How Do Bushfires Start and Spread?

Recently, there have been many bushfires across the country. The soaring temperatures and lack of rain aren’t helping the situation, and many brave firefighters are battling the flames, trying to get them under control.

It can be a scary time, particularly if you live close to where a fire is burning, or have loved ones in the vicinity of uncontrolled flames.

In this article, we attempt to answer the questions: how do bushfires start, and how do bushfires spread?

Fire burning near a forest

What starts a bushfire?

There are many different elements that can cause or contribute to the start of a bushfire. Some examples of causes are listed below.

Land burn off

Many people (particularly those on properties) participate in burn offs, to help new plants grow. Backburning can also be done to burn off vegetation during the cooler months to help prevent fires from spreading during the warmer times. It is important for burn offs to be regulated and to ensure the law is followed when participating in the practice. When burn offs occur at a particularly poor time, there is a chance they can get out of hand and cause an uncontrolled bushfire. Across many places in Australia, burning off is banned during Fire Danger Periods, and it is a must that you check with your local council for any restrictions before burning off.

Bushfires and arson

Sadly, there are some people who choose to deliberately start fires. In each Australian state/territory, arson is considered a serious offence, which can have heavy penalties for people convicted of the crime. Fires can lead to the loss of property and life, and as such, the deliberate starting of fires is a serious matter.


Embers from cigarettes can cause fires, particularly on hot and dry days. It is important to not smoke around areas that are dry and susceptible to fires and to always ensure cigarette butts are disposed of correctly and responsibly.


This is the most common cause of fires in areas that are remote. Dry storms (those without rain) are bad news for rural areas that have already been experiencing dry conditions. Lighting striking dry vegetation can be a recipe for the start of a fire. When these storms are combined with strong winds, it makes a bad combination for our country. This is one way that bushfires start naturally in Australia.

How do bushfires spread?

Many different elements can contribute to bushfire behaviour (fire spread and speed). These include:

Weather and wind effects on bushfires

Water beats fire, and wet conditions can help to stifle a fire’s journey. Dry conditions can keep a fire burning, and high winds can cause embers to spread across large areas. Did you know that a fire’s embers can travel as much as 40 kilometres ahead of the fire itself? Combine this travel distance with hot, dry weather, and fires can spread quickly.

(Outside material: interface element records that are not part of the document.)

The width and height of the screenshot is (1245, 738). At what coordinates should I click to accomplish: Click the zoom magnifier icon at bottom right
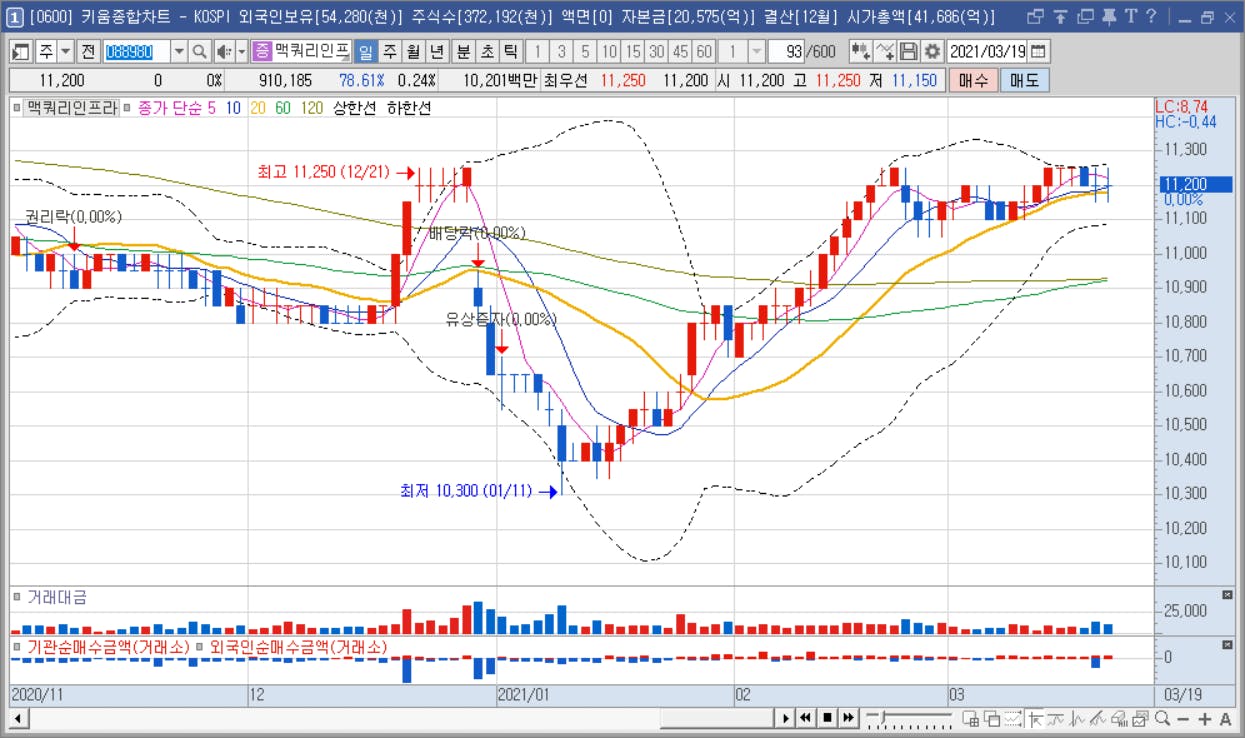(1162, 718)
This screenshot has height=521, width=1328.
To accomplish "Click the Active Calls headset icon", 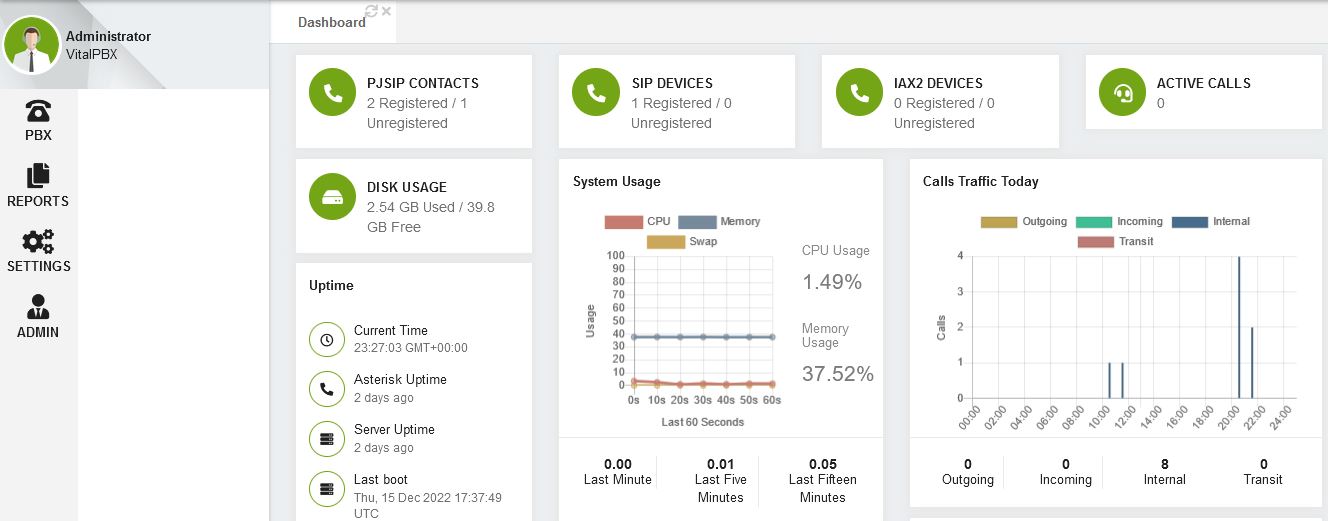I will tap(1122, 93).
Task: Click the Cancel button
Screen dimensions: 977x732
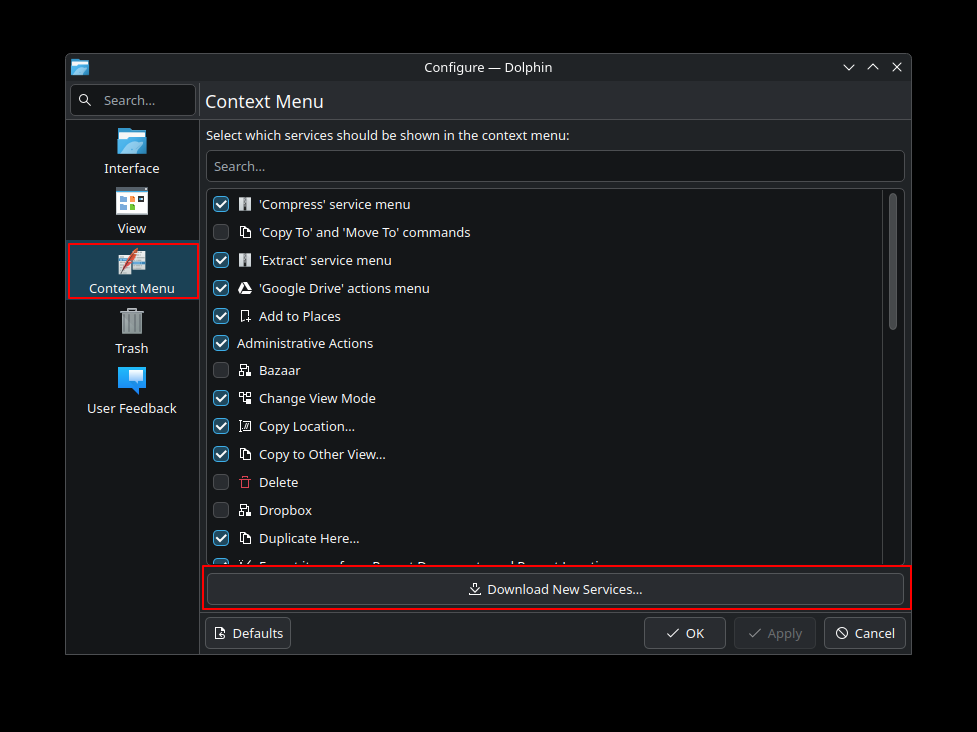Action: [865, 633]
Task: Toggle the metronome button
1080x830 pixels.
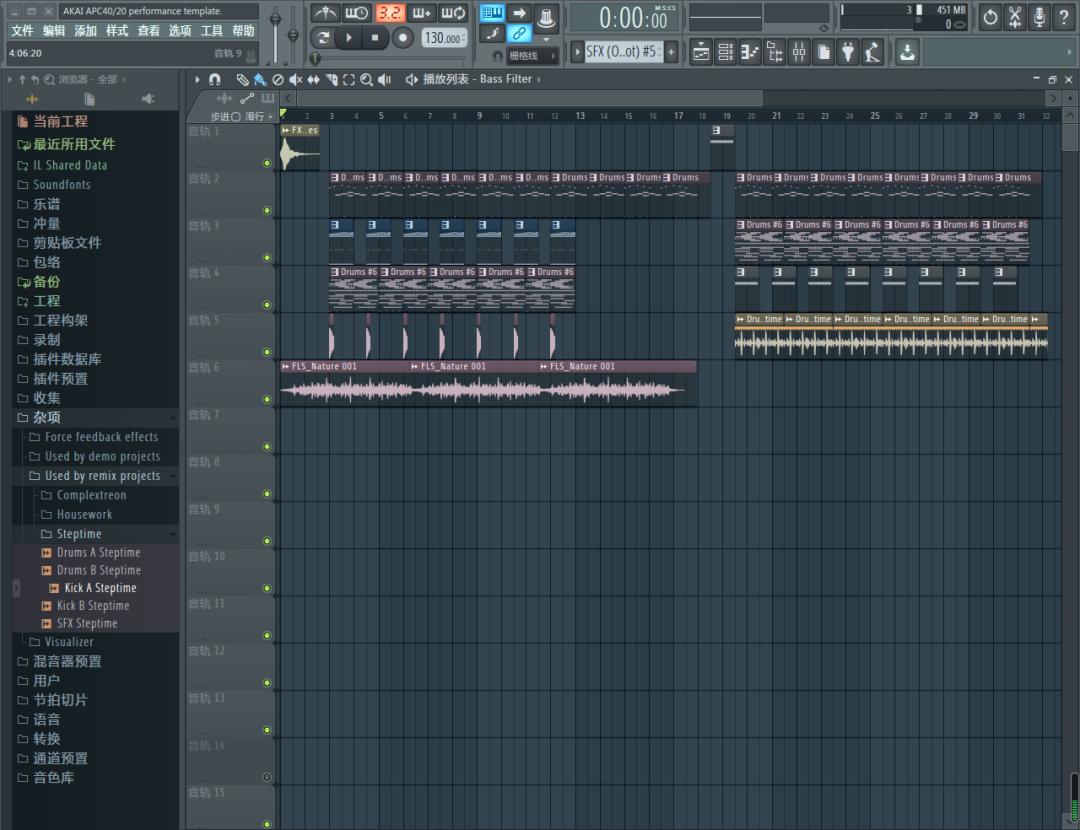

How does slope affect bushfire spread?

When travelling uphill, fires will burn faster, which also increases the intensity of the fire. As a general rule, a fire will double its speed for a 10-degree increase in slope. A 10-degree decrease in slope will generally slow the fire by half.

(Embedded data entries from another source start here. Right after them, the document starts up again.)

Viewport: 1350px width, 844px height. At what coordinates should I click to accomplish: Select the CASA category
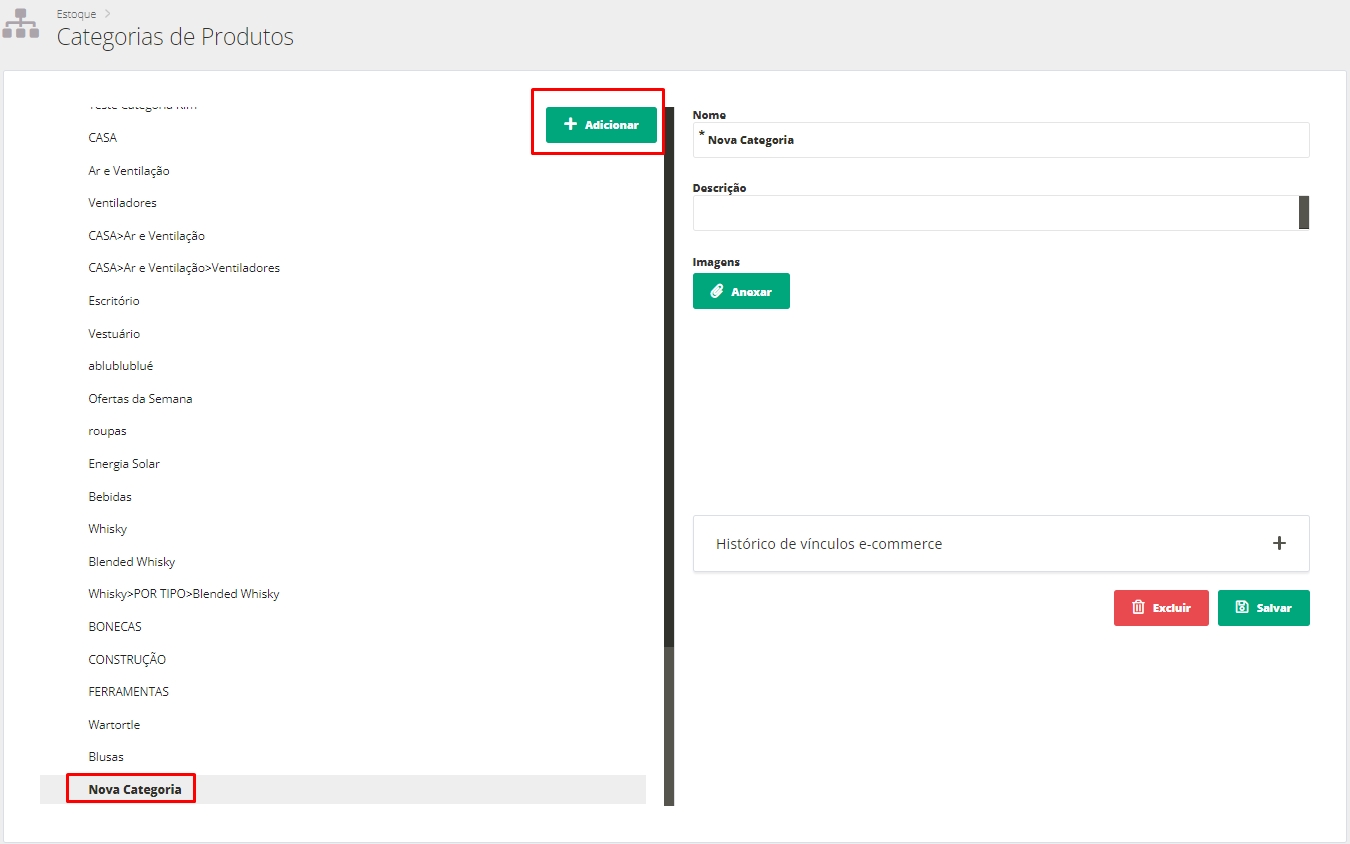(103, 138)
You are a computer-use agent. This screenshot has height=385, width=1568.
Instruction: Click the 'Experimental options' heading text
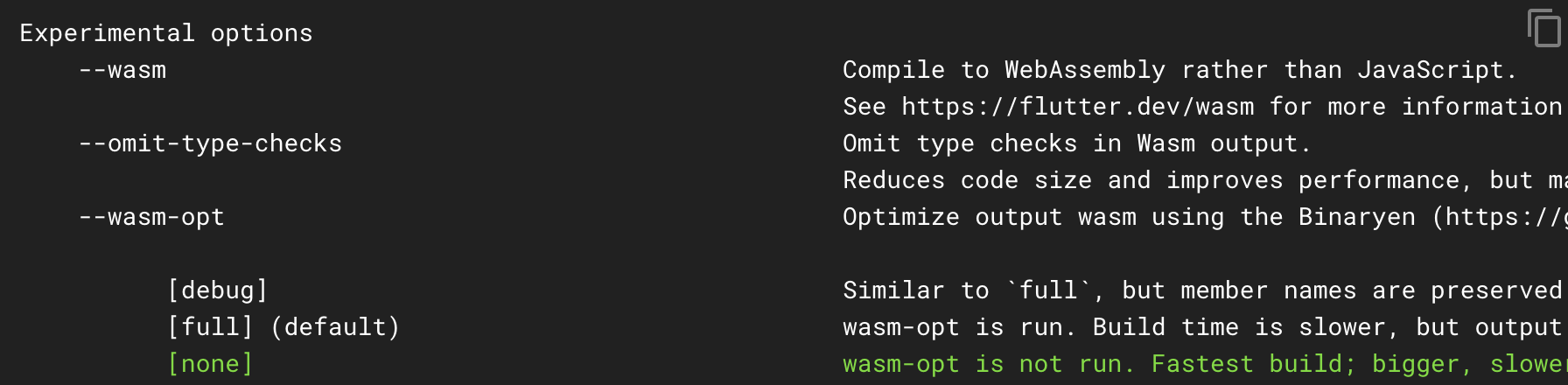(x=166, y=33)
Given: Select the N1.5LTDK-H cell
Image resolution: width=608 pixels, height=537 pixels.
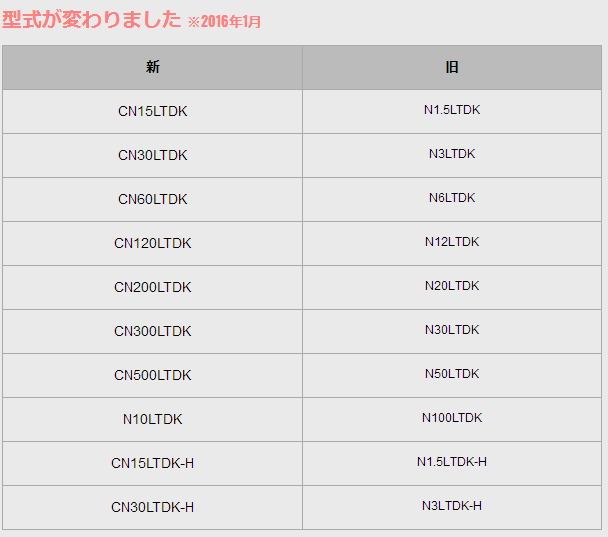Looking at the screenshot, I should tap(452, 462).
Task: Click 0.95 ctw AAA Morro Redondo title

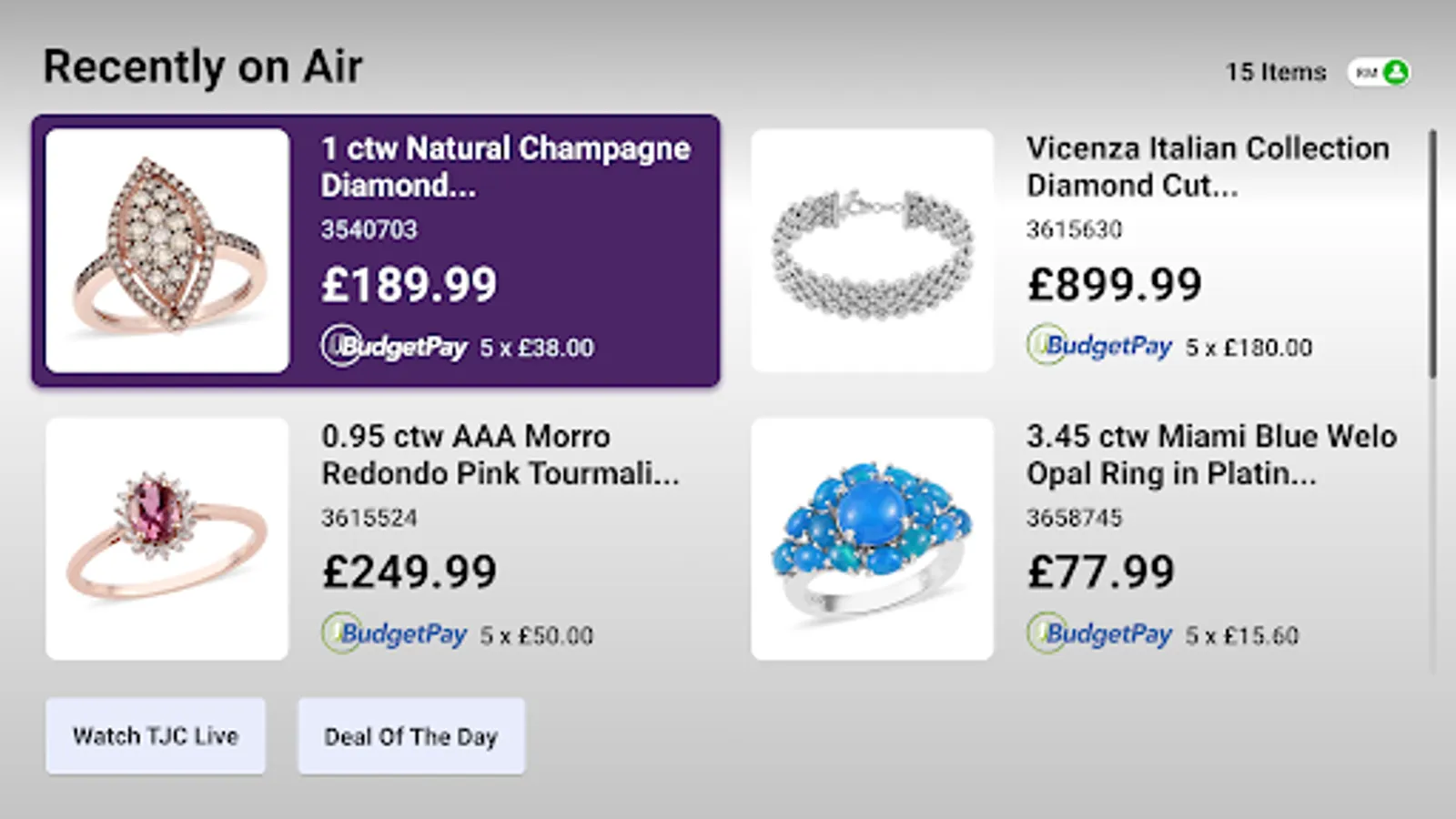Action: (x=500, y=455)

Dry vegetation and bushfires

Dry vegetation catches fire easier than non-dry vegetation. This means at times when there has been a lack of rain and hot days that dry out the land, fires can find it easier to travel and spread. Planting fire retardant plants can help protect from the dangers of fire.

The fires burning across our country are devastating. We are fortunate to have the efforts of firefighters (both volunteer and not) helping to control the flames. With our increasingly warm and dry weather, it is important to learn as much as we can about what causes fires to start and what causes them to spread.